The problem
Print the records word for word, starting with the line containing "Given: Open the Timecode Source dropdown" and going on through the line containing "Looking at the".

--- Supplied data ---

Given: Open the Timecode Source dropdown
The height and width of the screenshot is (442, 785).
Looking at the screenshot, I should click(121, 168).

---
--- Supplied data ---

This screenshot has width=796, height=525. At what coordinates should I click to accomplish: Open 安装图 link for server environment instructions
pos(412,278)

---
--- Supplied data ---

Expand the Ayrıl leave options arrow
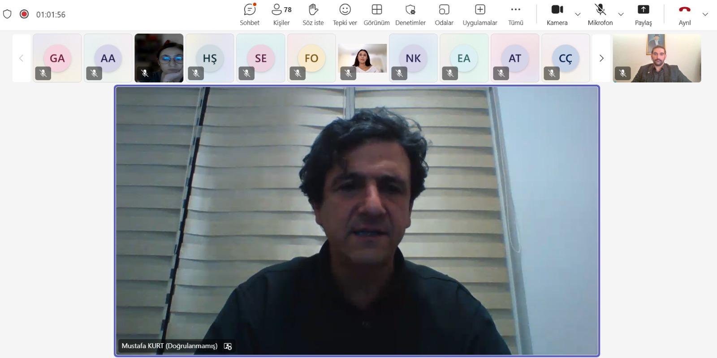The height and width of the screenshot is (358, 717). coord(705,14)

---

Correct output
Given: Open the Timecode Source dropdown
The height and width of the screenshot is (442, 785).
Looking at the screenshot, I should click(121, 168).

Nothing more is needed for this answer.